| Document passage |
--*--

MERRA data are typically made available to the general 
public through NASA Earth Observing System Distributed 
Information System (EOS DIS). A subset of the data is 
made available to the climate research community through 
the Earth System Grid Federation (ESGF), the research 
community's data publication infrastructure. 

We are focusing on the MERRA collection because 
there is an increasing demand for reanalysis data products 
by an expanding community of consumers, including local 
governments, federal agencies, and private-sector 
customers. Reanalysis data are used in models and decision 
support systems relating to disasters, ecological forecasting, 
health and air quality, water resources, agriculture, climate 
energy, oceans, and weather.

--*--

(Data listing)
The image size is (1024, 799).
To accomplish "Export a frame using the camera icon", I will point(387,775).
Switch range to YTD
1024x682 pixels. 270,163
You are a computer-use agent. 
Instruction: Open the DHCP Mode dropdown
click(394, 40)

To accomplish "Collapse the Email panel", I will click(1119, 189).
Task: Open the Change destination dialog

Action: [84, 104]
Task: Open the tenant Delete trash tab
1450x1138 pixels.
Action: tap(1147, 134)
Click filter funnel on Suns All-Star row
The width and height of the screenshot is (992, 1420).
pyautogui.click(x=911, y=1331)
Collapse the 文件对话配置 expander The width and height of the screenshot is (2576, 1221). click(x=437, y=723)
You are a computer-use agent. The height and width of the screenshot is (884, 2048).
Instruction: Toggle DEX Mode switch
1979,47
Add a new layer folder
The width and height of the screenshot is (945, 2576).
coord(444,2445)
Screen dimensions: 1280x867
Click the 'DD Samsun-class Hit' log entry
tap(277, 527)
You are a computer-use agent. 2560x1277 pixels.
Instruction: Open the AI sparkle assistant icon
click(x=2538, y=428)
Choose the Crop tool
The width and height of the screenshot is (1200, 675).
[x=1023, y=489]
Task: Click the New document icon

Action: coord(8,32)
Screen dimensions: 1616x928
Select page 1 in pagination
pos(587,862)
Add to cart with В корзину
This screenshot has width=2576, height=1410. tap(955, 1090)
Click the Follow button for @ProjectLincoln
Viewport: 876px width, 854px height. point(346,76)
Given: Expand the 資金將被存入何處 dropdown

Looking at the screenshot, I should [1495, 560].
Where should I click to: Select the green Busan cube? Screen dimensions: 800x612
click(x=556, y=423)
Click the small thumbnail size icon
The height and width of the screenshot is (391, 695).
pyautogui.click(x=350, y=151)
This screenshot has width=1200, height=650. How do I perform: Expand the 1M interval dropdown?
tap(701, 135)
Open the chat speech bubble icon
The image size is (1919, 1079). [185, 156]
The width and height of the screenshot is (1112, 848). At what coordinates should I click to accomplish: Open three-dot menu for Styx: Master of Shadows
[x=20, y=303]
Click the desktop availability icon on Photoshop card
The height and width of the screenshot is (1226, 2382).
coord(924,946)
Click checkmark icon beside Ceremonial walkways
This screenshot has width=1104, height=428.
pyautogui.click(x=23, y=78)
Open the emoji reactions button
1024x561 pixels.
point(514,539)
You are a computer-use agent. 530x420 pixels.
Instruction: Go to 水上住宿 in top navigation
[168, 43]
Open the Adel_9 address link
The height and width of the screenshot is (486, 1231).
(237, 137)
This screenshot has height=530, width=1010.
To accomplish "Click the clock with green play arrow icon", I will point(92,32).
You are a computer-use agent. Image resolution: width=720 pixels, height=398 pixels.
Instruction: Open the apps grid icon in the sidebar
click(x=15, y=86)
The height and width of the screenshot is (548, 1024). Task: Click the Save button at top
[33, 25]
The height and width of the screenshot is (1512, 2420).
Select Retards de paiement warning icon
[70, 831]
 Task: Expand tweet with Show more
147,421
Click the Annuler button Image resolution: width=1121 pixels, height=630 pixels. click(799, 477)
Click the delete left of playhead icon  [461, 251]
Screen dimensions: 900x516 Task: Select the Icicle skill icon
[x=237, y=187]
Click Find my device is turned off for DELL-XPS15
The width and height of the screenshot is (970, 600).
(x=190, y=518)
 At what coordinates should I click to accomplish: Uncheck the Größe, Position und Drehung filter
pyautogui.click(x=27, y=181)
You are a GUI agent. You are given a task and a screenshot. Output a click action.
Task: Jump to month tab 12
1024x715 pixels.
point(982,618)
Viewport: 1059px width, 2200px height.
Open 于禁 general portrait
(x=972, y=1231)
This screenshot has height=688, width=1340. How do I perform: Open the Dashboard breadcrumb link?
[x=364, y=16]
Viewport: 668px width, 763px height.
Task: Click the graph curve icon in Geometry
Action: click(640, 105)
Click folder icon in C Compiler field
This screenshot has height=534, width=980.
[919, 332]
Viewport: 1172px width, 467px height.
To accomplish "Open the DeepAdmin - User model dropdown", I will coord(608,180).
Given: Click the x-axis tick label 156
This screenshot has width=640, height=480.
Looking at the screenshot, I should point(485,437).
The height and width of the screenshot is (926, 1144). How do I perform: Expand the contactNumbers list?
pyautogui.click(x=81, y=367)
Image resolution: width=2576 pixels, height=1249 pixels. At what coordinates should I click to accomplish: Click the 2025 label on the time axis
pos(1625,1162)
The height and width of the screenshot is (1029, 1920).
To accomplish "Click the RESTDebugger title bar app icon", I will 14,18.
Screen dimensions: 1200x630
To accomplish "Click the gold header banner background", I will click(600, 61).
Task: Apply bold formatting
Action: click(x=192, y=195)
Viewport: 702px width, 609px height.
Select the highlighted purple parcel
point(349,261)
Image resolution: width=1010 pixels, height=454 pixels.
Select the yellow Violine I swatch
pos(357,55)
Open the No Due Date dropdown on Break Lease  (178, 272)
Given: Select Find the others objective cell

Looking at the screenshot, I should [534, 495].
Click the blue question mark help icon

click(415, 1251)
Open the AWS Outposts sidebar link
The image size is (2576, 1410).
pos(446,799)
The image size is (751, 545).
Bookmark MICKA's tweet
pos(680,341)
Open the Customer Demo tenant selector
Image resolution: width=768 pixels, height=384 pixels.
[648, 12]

--*--

| Exercise |
Resume the passage about MERRA reanalysis data, picking up right after its final sentence.

| Response for this exercise |
In simple terms, our vision for MERRA/AS is that it 
allows MERRA data to be stored in a Hadoop Distributed 
File System (HDFS) on a MERRA/AS cluster. Functionality 
is exposed through the CDS API. The API exposures enable 
a basic set of operations that can be used to build arbitrarily 
complex workflows and assembled into more complex 
operations (which can be folded back into the API and 
MERRA/AS service as further extensions). The 
complexities of the underlying (lava) mapper and reducer 
codes for the basic operations are encapsulated and 
abstracted away from the user, making these common 
operations easier to use. 

4.1. The MERRA/AS analytics platform 

The Apache Hadoop software library is the classic 
framework for MapReduce distributed analytics. We are 
using Cloudera, the 100% open source, enterprise-ready 
distribution of Apache Hadoop. Cloudera is integrated with 
configuration and administration tools and related open 
source packages. The total size of the MERRA/AS HDFS 
repository is approximately 480 TB. MERRA/AS is running 
on a 36-node Dell cluster that has 576 Intel 2.6 GHz 
SandyBridge cores, 1300 TB of raw storage, 1250 GB of 
RAM, and a 11.7 TF theoretical peak compute capacity. 
Nodes communicate through a Fourteen Data Rate (FDR) 


Infiniband network having peak TCP/IP speeds in excess of 
20 Gbps.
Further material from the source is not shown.